I then proceeded to read how to prevent interference from the motors. I'm already running separate power supplies for motors/motor driver and Arduino.

I added 3 decoupling caps (0.1 uF) on each motor, from terminals to case and between terminals. It seems to help somehow, the robot is a bit more stable it seems so that would mean sensor readings are less noisy. However it didn't reduce the hangs.

Here are my questions:

  1. I read that I should add decoupling caps on the power supply line. I'm not sure how to do that exactly. Do I solder caps between +V and GND wires coming from the battery? Do I do it on both batteries?

  2. Can I add a decoupling cap on the sensor? Sensor has 2 pins to Arduino 3.3V, 1 pin to Arduino ground and the 2 SCL/SDA pins. Should I add a cap between the VCC and GND pins? And if so do the caps need to be as close to the sensor as possible?

  3. About connecting batteries grounds. I assumed that the grounds are already connected through the shield and that it's enough. But should I connect the batteries grounds elsewhere?

  4. I saw some people added a logic level converter from the sensor to the Arduino however I couldn't find details. I assume it's used to up the SCL/SDA lines to 5V. Could that help?

Many thanks, sorry about the long post, I really want to get advice before doing anything stupid :slight_smile:

More capacitors seldom hurt. Add a large capacitor (>100µF) across the supply to the motor.

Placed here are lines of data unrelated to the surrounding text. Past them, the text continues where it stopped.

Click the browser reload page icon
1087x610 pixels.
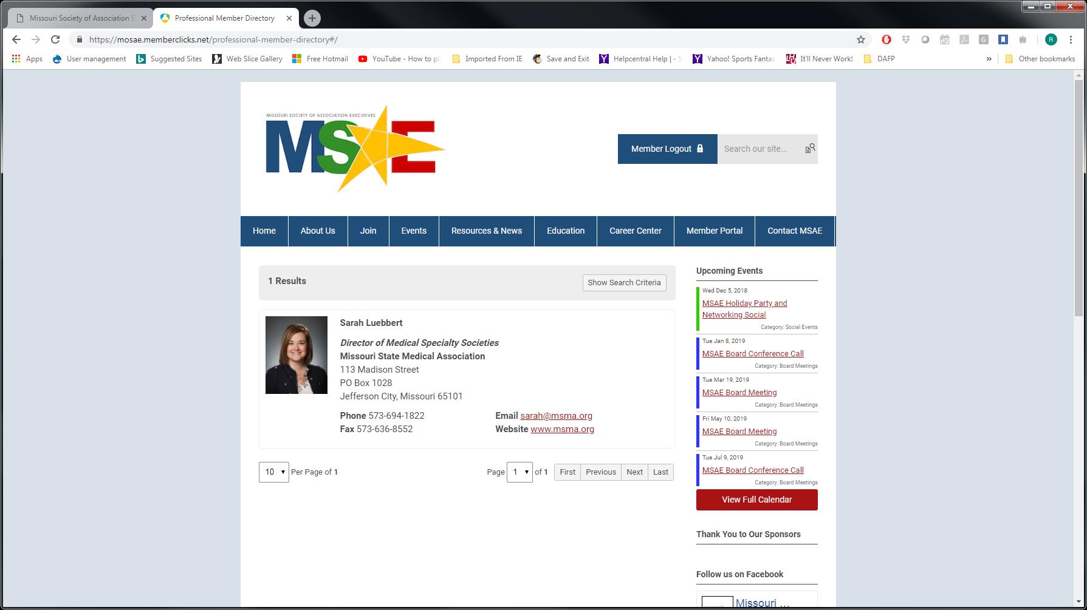point(55,39)
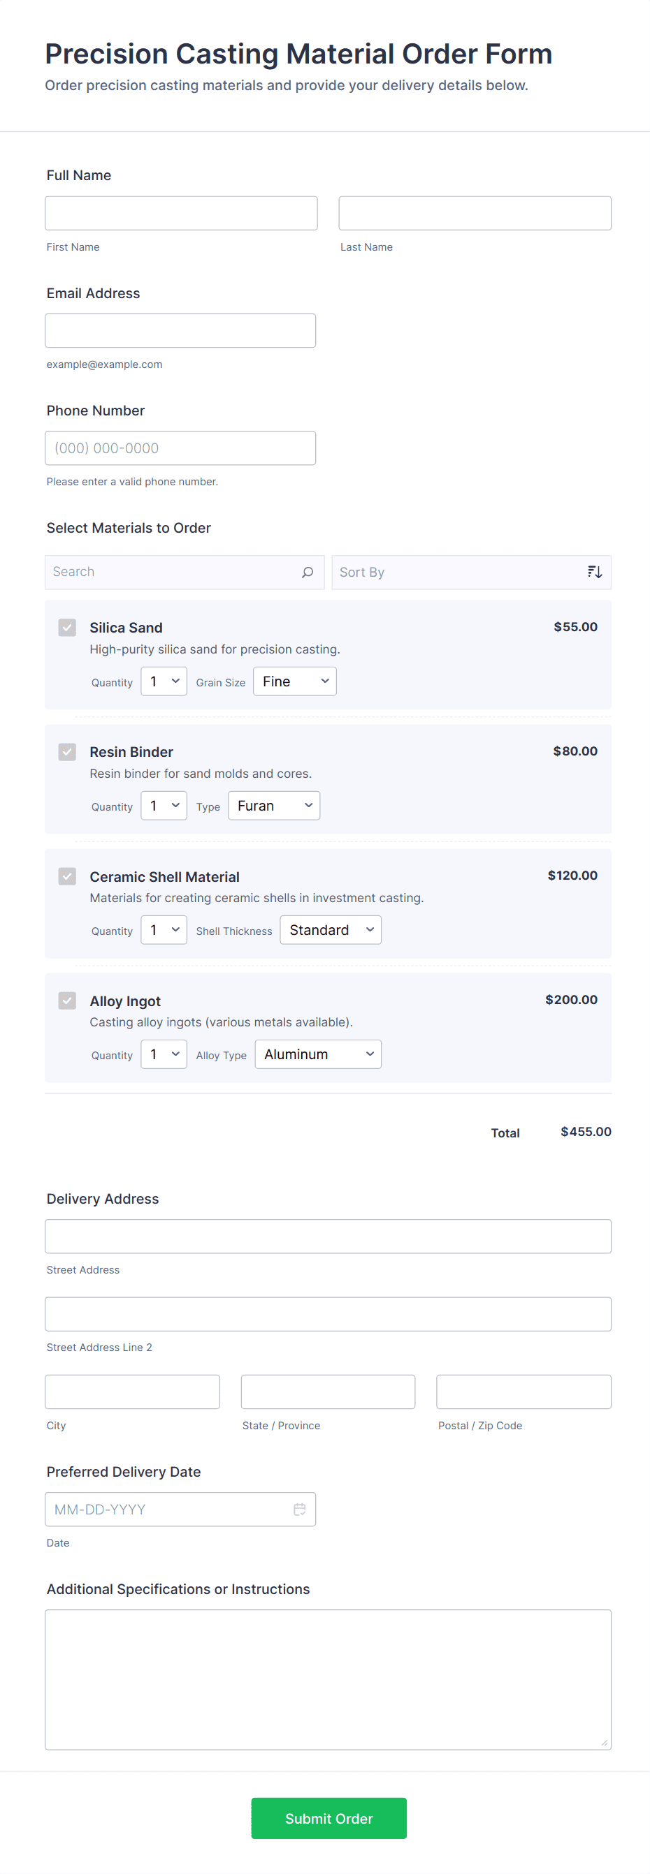
Task: Toggle the Resin Binder checkbox
Action: click(67, 751)

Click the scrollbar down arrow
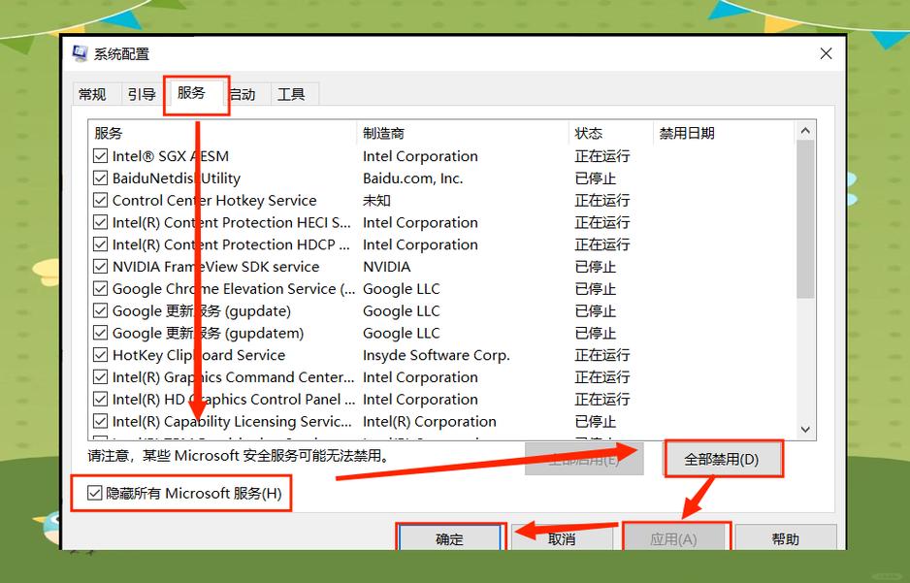pos(805,429)
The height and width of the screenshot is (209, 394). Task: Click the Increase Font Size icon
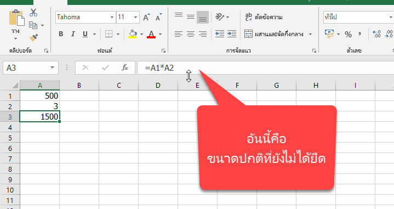point(146,17)
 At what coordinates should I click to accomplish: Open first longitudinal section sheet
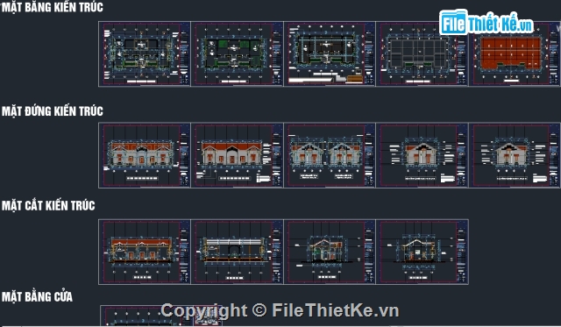[x=145, y=252]
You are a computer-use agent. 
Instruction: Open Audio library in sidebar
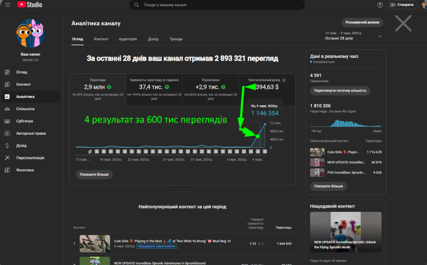pos(24,170)
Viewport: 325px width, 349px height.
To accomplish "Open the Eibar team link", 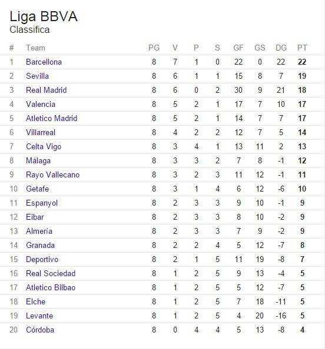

You can add more capacitance to the board input of the sensor, yes - maybe add a 10µF across the Vcc/GND pins.

Another thing you could try is reducing the pullup resistance of the I²C lines - add some smaller (say 1K?) resistors between SDA and Vcc, and SCL and Vcc. That would help to reduce the impact of noise on the digital lines.

All that and put a cap(bipolar) over the motor terminals as well.

My guess about the cause of the hangs is that the I²C messages are getting corrupted, and the Arduino is waiting an infinite amount of time for a message to complete that has corrupted. I don't think there's any kind of time-out facility on the Arduino I²C driver.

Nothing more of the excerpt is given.